— Start SUPPLIED ENTRIES —
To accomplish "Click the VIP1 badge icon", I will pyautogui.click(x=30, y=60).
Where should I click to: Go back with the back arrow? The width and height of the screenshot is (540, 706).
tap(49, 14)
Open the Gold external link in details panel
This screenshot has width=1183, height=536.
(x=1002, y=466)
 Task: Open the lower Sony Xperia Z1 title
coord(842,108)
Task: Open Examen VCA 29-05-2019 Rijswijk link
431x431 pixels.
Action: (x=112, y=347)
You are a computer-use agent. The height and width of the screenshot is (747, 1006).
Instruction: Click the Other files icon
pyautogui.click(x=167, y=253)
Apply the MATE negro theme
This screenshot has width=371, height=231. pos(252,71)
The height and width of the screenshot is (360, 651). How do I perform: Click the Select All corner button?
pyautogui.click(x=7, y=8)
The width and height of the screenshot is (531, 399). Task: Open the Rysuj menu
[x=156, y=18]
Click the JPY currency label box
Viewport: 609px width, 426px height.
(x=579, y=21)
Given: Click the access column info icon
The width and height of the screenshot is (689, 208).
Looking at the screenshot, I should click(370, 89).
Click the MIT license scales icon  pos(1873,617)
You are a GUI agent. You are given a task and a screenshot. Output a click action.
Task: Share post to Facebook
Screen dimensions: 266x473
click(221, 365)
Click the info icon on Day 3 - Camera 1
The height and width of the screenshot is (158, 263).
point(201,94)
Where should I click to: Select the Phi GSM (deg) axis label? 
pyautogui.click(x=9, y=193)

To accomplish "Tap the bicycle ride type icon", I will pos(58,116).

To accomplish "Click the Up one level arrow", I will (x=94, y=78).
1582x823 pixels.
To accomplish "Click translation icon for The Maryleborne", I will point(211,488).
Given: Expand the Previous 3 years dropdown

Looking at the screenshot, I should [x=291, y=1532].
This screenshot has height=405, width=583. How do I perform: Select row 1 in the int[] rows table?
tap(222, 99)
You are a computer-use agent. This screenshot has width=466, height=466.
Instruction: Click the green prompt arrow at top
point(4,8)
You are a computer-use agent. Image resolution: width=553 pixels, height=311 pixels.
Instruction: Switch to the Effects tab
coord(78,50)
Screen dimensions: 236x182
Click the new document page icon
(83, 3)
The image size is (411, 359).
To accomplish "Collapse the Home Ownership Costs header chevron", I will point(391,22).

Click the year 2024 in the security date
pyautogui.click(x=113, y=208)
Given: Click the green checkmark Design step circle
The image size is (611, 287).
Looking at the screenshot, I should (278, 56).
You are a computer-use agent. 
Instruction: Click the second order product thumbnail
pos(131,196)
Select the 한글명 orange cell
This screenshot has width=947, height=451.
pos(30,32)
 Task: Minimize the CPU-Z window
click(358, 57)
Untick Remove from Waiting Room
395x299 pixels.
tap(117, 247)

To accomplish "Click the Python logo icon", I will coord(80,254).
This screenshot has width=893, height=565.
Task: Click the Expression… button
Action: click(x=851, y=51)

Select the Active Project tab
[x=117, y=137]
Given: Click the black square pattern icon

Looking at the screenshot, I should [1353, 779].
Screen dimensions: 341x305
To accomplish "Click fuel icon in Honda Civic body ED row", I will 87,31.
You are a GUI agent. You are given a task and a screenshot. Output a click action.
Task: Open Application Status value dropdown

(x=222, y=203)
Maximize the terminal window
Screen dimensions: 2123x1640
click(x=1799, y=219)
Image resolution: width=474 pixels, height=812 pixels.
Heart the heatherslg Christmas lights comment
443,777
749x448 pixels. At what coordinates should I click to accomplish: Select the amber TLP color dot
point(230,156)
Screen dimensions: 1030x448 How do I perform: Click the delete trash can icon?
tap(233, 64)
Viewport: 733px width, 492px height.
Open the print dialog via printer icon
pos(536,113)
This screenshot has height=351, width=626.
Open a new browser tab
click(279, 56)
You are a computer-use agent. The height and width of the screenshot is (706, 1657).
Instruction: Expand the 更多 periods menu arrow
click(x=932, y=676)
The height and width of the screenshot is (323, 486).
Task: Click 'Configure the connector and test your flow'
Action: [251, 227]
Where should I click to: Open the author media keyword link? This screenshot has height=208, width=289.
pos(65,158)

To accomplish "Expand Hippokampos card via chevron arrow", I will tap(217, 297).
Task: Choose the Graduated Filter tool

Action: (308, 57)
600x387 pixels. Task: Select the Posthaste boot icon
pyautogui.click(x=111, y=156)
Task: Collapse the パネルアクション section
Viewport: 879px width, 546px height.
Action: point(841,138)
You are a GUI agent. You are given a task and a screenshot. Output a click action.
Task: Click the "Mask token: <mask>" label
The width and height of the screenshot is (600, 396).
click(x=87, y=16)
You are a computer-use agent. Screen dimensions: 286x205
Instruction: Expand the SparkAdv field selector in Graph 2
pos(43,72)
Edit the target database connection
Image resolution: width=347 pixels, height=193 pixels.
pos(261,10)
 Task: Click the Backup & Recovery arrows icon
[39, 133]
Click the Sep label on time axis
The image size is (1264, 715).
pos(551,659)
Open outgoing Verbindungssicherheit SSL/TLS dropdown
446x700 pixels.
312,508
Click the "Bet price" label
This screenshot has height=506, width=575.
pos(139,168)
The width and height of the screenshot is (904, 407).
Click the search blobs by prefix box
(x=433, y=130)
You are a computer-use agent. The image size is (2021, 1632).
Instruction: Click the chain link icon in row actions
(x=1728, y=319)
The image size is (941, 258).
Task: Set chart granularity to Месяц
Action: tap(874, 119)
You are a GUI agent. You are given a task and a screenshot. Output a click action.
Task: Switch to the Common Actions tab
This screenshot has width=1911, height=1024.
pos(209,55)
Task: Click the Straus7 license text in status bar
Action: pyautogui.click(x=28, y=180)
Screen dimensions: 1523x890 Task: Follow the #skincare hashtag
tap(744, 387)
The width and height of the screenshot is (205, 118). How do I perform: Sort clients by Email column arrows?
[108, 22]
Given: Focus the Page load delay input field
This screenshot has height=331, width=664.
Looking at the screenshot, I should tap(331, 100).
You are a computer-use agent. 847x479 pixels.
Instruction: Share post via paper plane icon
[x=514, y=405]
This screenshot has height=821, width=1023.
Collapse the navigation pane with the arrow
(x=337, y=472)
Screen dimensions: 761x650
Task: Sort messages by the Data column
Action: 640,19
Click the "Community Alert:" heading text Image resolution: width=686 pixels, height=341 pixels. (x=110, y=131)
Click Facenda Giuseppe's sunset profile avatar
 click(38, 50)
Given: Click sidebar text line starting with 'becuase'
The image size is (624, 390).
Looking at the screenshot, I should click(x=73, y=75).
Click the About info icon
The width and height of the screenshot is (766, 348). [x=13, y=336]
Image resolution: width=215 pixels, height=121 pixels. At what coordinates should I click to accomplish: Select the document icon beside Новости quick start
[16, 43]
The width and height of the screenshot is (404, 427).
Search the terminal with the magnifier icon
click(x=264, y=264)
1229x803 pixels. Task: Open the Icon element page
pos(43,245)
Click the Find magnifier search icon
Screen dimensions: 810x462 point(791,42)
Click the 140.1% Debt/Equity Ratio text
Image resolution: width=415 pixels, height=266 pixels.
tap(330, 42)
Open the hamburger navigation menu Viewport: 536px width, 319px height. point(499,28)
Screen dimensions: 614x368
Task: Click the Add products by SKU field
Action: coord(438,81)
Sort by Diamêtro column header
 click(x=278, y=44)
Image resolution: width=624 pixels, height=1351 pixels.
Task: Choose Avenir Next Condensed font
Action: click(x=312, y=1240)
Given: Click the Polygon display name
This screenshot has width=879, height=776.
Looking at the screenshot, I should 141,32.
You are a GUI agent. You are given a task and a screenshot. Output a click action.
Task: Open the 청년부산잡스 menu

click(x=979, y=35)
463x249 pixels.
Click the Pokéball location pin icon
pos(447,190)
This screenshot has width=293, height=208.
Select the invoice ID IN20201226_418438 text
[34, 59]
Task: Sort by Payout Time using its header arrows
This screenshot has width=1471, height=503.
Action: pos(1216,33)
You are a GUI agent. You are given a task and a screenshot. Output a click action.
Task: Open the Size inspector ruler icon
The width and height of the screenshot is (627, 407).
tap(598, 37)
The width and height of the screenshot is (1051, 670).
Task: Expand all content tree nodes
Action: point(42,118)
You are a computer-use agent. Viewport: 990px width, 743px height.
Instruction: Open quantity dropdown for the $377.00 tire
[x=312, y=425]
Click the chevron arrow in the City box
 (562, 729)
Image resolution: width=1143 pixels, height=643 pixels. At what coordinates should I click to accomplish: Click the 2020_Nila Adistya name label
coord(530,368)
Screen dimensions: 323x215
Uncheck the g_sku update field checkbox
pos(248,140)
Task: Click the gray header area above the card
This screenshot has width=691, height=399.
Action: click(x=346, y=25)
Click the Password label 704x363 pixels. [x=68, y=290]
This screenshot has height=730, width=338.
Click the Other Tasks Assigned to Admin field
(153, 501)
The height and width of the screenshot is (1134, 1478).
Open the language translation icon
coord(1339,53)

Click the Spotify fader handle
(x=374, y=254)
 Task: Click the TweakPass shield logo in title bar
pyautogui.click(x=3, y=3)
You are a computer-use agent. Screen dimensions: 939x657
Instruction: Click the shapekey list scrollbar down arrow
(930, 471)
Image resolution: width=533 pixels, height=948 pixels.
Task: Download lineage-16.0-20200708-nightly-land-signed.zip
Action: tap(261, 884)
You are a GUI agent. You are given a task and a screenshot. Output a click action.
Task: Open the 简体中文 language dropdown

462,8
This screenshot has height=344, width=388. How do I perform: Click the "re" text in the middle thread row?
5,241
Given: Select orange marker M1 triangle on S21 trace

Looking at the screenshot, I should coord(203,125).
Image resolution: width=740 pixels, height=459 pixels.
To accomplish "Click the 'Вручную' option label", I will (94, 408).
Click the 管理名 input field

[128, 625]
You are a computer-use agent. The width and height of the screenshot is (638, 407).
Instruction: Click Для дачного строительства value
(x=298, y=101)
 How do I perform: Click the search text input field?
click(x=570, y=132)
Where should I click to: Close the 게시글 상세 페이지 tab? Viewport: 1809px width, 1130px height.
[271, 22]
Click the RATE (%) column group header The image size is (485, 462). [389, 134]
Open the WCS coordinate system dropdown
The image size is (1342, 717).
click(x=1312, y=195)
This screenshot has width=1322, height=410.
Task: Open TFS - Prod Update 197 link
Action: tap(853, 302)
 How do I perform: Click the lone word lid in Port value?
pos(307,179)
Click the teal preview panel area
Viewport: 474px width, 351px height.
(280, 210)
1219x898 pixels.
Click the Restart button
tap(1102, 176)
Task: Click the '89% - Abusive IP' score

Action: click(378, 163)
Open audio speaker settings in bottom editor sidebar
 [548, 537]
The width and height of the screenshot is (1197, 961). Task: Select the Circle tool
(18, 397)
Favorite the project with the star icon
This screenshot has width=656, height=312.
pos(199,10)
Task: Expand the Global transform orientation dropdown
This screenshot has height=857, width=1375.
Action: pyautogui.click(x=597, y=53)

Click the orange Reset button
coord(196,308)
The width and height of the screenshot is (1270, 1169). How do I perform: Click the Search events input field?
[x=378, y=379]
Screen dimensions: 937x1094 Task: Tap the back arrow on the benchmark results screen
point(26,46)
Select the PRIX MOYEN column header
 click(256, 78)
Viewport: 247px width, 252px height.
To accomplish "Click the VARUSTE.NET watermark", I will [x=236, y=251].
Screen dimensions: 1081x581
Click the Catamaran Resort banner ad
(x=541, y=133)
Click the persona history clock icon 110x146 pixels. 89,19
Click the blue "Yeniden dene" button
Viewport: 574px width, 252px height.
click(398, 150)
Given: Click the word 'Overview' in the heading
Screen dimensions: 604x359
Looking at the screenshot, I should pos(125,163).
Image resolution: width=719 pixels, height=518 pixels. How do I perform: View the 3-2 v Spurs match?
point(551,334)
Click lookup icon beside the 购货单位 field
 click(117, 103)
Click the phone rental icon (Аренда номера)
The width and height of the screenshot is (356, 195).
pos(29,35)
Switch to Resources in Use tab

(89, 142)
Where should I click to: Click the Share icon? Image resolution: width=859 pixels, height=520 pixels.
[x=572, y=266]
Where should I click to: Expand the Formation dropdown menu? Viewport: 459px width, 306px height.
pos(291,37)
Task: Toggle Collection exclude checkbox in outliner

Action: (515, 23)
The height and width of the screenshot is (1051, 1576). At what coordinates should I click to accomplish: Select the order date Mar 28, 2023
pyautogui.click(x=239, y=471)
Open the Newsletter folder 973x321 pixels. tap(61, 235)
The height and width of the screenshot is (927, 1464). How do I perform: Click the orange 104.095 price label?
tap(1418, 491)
— End SUPPLIED ENTRIES —
### PROBLEM DESCRIPTION
Please copy out, word for word, the lines of the entries between the line holding "Screen dimensions: 341x305" and the line holding "click(279, 56)", inclusive.

### SOLUTION TO THE EXERCISE
Screen dimensions: 341x305
To accomplish "Click fuel icon in Honda Civic body ED row", I will 87,31.
You are a GUI agent. You are given a task and a screenshot. Output a click action.
Task: Open Application Status value dropdown

(x=222, y=203)
Maximize the terminal window
Screen dimensions: 2123x1640
click(x=1799, y=219)
Image resolution: width=474 pixels, height=812 pixels.
Heart the heatherslg Christmas lights comment
443,777
749x448 pixels. At what coordinates should I click to accomplish: Select the amber TLP color dot
point(230,156)
Screen dimensions: 1030x448 How do I perform: Click the delete trash can icon?
tap(233, 64)
Viewport: 733px width, 492px height.
Open the print dialog via printer icon
pos(536,113)
This screenshot has height=351, width=626.
Open a new browser tab
click(279, 56)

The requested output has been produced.